Instructions for the task ::
Could you reproduce the rows below, starting with the very first line and going on through the line containing "click(203, 832)", both ends included?

Recorded data ::
-- Begin --
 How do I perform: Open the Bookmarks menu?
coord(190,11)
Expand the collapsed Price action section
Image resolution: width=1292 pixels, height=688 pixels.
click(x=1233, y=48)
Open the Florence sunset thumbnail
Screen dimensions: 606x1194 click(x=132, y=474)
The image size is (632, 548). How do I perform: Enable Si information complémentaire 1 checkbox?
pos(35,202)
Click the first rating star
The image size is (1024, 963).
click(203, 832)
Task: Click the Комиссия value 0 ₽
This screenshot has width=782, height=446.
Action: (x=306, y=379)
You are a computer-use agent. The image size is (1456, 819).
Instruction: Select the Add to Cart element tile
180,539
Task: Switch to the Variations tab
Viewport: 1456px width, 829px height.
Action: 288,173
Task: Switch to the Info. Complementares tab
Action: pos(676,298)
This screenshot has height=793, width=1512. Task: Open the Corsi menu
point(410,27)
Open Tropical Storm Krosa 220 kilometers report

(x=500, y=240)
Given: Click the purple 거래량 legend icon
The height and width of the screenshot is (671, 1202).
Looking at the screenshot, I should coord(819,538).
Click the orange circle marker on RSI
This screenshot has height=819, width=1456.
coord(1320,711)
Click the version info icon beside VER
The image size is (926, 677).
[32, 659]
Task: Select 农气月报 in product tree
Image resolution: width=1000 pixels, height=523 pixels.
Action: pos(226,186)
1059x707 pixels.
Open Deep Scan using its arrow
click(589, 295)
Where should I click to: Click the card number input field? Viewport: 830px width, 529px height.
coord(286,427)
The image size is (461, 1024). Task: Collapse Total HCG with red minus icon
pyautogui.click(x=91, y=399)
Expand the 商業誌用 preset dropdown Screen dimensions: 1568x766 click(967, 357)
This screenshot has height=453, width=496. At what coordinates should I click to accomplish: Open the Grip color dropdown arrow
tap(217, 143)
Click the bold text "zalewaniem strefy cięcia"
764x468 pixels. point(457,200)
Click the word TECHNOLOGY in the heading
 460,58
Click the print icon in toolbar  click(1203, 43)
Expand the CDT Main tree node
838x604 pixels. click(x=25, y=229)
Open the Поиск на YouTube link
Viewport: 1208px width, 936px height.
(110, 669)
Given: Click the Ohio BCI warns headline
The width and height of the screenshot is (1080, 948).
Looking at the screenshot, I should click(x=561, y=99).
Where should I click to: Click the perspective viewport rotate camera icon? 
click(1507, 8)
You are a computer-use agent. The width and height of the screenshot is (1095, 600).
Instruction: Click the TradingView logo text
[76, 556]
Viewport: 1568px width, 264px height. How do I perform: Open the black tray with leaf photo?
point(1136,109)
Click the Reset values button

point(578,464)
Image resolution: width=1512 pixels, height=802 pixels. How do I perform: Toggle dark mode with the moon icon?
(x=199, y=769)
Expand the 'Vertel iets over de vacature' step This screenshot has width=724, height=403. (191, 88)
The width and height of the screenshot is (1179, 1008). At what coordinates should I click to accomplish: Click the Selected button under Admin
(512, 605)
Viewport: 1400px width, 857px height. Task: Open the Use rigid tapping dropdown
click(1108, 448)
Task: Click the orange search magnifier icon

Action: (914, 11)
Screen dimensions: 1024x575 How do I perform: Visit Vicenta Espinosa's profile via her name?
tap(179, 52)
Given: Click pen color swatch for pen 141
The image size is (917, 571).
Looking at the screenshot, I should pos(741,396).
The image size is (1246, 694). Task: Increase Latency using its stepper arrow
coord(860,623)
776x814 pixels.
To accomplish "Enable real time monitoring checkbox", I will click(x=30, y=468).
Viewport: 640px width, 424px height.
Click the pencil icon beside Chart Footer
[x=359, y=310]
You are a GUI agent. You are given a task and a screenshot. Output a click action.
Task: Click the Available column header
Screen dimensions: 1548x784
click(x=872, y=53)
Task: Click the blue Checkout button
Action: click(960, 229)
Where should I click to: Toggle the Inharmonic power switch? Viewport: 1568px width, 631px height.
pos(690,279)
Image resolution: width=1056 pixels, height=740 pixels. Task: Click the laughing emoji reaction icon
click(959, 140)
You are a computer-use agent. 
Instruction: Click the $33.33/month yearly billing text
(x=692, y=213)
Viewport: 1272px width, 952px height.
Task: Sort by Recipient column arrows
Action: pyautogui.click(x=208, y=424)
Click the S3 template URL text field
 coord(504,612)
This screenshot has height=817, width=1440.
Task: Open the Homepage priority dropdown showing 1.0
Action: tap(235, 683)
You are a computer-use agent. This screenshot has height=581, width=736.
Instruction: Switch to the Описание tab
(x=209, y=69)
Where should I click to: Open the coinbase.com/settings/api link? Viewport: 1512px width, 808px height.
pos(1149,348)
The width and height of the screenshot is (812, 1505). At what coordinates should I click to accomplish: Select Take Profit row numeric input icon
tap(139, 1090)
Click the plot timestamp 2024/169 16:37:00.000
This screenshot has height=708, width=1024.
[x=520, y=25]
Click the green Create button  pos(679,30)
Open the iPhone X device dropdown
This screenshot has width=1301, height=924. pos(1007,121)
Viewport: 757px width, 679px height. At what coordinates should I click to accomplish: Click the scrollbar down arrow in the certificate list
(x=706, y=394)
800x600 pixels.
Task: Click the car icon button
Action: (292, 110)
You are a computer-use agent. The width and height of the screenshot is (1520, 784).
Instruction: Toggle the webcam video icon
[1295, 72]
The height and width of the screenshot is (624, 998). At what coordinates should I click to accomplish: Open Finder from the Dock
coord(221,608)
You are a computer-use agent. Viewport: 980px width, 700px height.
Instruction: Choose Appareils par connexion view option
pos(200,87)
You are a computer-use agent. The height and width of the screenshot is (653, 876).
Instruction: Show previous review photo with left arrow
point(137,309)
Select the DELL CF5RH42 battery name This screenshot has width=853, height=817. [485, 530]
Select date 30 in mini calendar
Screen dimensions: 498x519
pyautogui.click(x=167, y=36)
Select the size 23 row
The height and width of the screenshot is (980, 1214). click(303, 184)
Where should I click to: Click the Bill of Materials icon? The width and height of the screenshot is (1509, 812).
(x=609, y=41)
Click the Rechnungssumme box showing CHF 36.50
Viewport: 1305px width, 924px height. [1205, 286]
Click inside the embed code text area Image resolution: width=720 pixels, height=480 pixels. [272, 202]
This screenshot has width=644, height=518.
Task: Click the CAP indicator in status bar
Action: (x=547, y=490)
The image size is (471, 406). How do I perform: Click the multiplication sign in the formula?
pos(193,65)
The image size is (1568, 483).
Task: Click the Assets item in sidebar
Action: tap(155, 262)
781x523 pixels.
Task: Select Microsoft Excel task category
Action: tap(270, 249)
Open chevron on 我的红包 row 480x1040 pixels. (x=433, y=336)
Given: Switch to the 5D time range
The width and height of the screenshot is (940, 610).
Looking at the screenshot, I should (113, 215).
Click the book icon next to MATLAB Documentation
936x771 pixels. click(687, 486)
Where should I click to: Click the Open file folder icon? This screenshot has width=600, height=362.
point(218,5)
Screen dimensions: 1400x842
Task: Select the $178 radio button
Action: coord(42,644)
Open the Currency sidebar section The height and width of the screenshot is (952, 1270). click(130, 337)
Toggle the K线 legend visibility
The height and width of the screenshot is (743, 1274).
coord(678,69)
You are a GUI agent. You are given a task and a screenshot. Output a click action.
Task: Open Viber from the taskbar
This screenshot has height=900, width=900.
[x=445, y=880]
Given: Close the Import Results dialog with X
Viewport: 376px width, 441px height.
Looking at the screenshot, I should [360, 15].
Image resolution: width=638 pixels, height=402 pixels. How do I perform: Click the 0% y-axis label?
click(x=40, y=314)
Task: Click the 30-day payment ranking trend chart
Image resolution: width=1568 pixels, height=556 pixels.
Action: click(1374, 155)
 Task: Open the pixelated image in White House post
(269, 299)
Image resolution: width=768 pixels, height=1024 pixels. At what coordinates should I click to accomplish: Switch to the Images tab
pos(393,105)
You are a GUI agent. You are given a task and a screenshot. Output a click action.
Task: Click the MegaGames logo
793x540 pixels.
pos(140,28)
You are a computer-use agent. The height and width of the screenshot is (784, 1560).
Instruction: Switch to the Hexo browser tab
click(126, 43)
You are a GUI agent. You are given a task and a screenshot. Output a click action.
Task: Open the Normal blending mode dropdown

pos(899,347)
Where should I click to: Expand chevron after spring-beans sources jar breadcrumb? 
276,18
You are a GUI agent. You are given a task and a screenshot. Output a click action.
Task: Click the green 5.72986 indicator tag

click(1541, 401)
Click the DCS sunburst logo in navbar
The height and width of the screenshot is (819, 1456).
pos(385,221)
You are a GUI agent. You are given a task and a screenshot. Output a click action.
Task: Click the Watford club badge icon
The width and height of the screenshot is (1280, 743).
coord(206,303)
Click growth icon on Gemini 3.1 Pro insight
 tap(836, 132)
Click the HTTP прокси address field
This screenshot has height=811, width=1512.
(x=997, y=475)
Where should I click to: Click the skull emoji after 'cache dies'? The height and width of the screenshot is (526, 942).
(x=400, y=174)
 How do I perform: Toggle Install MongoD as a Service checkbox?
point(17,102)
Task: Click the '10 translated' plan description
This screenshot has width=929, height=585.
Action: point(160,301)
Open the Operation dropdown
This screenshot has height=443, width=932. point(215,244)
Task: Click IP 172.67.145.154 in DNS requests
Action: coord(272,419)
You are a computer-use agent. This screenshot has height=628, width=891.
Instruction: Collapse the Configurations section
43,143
-- End --
Written reply ::
 How do I perform: Open the Bookmarks menu?
coord(190,11)
Expand the collapsed Price action section
Image resolution: width=1292 pixels, height=688 pixels.
click(x=1233, y=48)
Open the Florence sunset thumbnail
Screen dimensions: 606x1194 click(x=132, y=474)
The image size is (632, 548). How do I perform: Enable Si information complémentaire 1 checkbox?
pos(35,202)
Click the first rating star
The image size is (1024, 963).
click(203, 832)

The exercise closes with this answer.